There’s a great scene at the beginning of Doctor Zhivago when the Bolsheviks are marching through town in peaceful protest, singing songs of freedom and brotherhood while the aristocrats dance and drink in a ballroom that overlooks the street. The party goes uncomfortably quiet as the singing builds in volume, until Mr. Komarovsky, the high-born villain of the story, cracks a joke: ‘But will they still sing in tune after the revolution?’ Everyone laughs, the band starts back up, and the party resumes.

It is increasingly obvious that the outcome of the popular uprisings hopscotching their way across the Middle East will be far messier and uncertain than the fall of communism two decades ago. While virtually all of the former Soviet bloc states in Eastern Europe quickly reverted to some form of liberal democracy, none of the countries in the Middle East has any comparable tradition to fall back on. That is why, when it comes to the ongoing turmoil in Tunisia, Egypt, Libya and elsewhere, the worry is not that the protesters won’t manage to sing in tune once they’ve got rid of the strongmen, dictators and corrupt monarchs; it is that they will.

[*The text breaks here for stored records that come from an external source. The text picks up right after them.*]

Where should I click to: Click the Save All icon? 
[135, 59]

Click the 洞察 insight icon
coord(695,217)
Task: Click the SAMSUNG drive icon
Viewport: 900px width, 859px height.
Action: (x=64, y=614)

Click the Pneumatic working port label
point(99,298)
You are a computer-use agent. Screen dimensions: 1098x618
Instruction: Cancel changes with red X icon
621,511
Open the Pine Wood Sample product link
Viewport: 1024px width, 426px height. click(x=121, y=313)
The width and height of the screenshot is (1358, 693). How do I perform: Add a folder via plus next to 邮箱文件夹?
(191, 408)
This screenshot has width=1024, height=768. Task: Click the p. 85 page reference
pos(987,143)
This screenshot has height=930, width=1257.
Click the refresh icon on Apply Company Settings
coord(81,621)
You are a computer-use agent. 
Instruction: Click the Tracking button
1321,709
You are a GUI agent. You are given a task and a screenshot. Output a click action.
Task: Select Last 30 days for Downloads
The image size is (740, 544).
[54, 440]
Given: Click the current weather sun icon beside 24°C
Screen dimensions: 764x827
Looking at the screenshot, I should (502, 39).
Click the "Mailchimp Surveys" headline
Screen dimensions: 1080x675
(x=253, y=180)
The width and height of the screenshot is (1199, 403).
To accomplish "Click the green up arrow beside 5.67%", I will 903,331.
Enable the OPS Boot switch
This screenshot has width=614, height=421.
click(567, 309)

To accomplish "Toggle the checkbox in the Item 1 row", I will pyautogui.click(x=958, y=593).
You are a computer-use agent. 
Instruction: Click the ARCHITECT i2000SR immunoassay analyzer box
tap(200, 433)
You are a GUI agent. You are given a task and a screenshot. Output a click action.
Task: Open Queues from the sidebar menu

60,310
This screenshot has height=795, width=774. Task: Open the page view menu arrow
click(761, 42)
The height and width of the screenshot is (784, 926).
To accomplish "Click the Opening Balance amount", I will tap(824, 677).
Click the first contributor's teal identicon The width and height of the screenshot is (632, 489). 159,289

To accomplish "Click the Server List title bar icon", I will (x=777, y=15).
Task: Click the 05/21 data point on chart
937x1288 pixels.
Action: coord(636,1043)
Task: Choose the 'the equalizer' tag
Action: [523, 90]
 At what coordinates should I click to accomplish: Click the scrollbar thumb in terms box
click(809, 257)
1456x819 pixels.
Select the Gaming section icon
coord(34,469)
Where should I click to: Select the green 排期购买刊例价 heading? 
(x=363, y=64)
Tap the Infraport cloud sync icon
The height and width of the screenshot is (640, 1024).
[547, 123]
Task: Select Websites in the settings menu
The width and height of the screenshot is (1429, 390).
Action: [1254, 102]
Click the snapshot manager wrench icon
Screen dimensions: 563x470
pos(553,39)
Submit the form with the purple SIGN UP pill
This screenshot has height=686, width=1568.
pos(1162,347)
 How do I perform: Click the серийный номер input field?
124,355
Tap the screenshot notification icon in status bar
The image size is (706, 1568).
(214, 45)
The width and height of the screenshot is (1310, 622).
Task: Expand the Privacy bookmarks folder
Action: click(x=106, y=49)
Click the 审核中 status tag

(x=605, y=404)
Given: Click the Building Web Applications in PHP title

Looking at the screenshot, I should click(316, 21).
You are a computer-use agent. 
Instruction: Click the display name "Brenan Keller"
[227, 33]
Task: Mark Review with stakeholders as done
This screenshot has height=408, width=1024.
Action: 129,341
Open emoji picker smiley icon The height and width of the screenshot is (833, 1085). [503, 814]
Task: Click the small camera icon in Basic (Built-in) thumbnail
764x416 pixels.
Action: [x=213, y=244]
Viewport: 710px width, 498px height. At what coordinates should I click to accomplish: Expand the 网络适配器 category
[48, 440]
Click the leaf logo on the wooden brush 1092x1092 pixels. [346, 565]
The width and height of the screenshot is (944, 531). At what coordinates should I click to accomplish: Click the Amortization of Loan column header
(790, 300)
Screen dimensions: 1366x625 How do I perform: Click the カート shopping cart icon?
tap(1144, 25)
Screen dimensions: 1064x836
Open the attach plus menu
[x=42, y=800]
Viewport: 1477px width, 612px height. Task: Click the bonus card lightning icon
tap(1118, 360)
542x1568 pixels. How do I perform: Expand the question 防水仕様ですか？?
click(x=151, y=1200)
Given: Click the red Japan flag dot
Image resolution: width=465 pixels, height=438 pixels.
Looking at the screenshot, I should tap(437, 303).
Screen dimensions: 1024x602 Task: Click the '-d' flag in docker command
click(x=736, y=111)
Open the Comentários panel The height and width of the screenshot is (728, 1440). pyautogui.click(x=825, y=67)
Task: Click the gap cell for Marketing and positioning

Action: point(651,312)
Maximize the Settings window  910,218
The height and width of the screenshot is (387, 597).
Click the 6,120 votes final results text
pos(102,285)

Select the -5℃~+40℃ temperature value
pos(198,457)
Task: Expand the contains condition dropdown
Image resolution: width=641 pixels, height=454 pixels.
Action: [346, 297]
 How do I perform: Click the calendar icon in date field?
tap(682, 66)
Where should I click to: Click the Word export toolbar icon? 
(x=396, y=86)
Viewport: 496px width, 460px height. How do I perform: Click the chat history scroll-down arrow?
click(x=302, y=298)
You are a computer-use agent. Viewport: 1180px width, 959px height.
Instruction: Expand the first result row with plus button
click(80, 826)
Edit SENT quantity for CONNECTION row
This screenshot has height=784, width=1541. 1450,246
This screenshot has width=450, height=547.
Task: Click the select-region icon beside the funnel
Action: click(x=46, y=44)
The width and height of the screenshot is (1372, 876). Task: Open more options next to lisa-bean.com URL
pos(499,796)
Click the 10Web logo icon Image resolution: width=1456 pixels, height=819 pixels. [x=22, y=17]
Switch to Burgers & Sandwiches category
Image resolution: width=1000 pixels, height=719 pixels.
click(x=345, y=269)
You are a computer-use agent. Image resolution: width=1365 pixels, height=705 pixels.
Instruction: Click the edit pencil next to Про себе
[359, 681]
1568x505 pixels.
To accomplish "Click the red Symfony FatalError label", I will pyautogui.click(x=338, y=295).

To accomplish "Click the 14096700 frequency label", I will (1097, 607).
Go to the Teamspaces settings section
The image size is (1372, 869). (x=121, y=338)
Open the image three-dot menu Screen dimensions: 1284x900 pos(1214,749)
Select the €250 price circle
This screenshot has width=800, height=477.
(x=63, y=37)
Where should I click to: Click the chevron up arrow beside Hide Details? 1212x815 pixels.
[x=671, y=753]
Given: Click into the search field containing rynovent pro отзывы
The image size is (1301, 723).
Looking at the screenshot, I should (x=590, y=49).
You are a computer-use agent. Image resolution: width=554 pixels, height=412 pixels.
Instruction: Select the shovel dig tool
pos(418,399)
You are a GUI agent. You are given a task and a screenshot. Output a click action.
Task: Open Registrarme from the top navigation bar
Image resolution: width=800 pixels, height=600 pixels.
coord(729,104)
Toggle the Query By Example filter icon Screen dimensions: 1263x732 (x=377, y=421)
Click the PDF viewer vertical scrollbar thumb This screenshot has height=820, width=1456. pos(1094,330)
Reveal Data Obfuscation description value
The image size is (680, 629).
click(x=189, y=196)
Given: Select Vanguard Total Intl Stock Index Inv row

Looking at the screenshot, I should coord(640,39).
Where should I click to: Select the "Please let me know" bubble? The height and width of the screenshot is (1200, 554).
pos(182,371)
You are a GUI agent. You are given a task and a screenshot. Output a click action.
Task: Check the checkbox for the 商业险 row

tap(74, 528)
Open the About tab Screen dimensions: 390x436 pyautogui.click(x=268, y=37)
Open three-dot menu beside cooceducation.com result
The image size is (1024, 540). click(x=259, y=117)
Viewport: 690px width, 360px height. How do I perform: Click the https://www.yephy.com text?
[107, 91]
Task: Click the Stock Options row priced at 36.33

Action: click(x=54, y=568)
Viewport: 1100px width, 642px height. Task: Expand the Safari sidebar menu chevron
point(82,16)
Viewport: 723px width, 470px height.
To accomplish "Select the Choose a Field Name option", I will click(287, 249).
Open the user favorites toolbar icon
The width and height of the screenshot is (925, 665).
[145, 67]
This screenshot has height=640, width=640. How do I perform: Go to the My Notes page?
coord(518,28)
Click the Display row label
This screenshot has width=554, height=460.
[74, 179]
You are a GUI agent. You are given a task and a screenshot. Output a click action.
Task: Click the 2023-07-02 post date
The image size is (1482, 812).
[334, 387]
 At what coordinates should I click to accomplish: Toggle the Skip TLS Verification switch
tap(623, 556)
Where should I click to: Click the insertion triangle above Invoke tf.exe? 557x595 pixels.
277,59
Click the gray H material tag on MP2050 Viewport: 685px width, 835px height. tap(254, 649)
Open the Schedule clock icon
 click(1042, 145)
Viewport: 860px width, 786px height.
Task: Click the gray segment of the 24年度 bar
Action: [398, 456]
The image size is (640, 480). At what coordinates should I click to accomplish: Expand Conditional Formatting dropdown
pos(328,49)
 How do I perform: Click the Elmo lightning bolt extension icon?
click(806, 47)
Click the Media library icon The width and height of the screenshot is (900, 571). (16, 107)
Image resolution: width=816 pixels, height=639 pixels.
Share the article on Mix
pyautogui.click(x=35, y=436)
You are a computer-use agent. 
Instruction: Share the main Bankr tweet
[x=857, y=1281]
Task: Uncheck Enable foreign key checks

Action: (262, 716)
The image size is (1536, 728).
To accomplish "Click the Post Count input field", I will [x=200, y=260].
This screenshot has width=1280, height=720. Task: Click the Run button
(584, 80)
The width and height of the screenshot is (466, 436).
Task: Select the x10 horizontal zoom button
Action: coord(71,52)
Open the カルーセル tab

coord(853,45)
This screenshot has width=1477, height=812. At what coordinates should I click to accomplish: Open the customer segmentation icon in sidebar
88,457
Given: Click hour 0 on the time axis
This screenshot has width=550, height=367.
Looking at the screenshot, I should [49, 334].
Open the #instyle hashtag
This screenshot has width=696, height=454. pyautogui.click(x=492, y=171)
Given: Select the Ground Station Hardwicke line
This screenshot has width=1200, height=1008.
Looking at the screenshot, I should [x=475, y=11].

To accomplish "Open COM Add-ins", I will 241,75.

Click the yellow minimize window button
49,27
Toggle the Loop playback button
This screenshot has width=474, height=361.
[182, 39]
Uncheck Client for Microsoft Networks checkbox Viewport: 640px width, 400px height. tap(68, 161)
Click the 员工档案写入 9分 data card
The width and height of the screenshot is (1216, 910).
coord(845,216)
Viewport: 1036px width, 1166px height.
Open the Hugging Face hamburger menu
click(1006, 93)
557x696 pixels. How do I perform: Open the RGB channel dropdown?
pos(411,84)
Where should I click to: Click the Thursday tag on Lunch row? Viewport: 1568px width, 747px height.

Revolutions are almost always about high-minded ideals like freedom, nationhood or the class struggle. But simmering just beneath the ideals is something more powerful and far less noble: the pull of solidarity, with a people joined in common cause, against a common enemy. You don’t have to be an old-school Bolshevik to appreciate the power of solidarity to excite the crowd. To see otherwise sensible people get taken over by tribalism and blood lust, walk down to the front lines of the next G20 protest. As Elias Canetti noted in his classic study Crowds and Power, the fire does a better job of unifying the audience than the play.

That is why the initial euphoria over the protests has given way to a great deal of hand-wringing by so-called political realists, who worry that by encouraging democracy in the Middle East we will end up acting as the midwife of fresh tyranny, helping one authoritarian regime replace another. The real model, they argue, is not the collapse of the Eastern Bloc in 1989 but the Iranian revolution of a decade earlier, where the popular student-led revolt was quickly co-opted by the religious fundamentalists. Iranians tossed out the hated shah, only to replace him with the more hateful ayatollahs.

What we want for the revolutionaries is of course what they want for themselves: Western-style democracy. The problem is that we don’t really understand how that works any more than they do. We tend to think it means something like holding regular elections or allowing the people to rule. But “Western democracy” is a misleading shorthand for our entire system of free markets, political liberalism and representative government, and to a large extent the democracy element is the least important part of it. After all, voting is just a crude device for deciding who shall govern, and there’s no evidence it delivers more effective leaders than primogeniture or throwing darts against a wall. What is really distinctive about our system is the liberalism—the basket of legal, political and social principles that include individual rights, the rule of law and the separation of church and state.

Because it’s so familiar, we tend to forget how strange and anomalous liberalism is—and how far removed from even the most enlightened kind of revolution. From Plato’s Republic to the Islamic Republic of Iran, from the French to the Russian Revolution, what they all have in common is their belief in the role of the state to promote a particular conception of the good life. This is what philosophers call “perfectionism”—the state as an instrument of the perfectly ordered society, which is itself based on a shared understanding of human nature.

But the problem is that anyone who disagrees with that particular account of the good life, or who subscribes to a different theory of what it means to be human, becomes by definition an enemy of the state. That is why all perfectionist regimes, from the Bolsheviks to the Taliban, have no use for distinctions between church and state, or private and public morality.

It’s what makes a popular uprising aimed at securing a liberal outcome so paradoxical. Solidarity might be acceptable when it comes to union activism or supporting the local sports team, but when it becomes the organizing principle of politics, it is just a prettified synonym for dictatorship. Which helps explain why things so often go awry in revolutions that start out calling for good old-fashioned liberal-democratic values.

There’s an old call-and-response comedy sketch that goes something like this:

What do we want!??

A liberal-democratic revolution!!!

When do we want it!??

After a reasonable and inclusive debate!!!

It is funny because it is preposterous. A liberal society is not a choir, and learning to let people sing out of tune is a lesson it took Europe centuries of religious warfare to take to heart. When it comes to the people of the Middle East, we can only hope that they’re fast learners.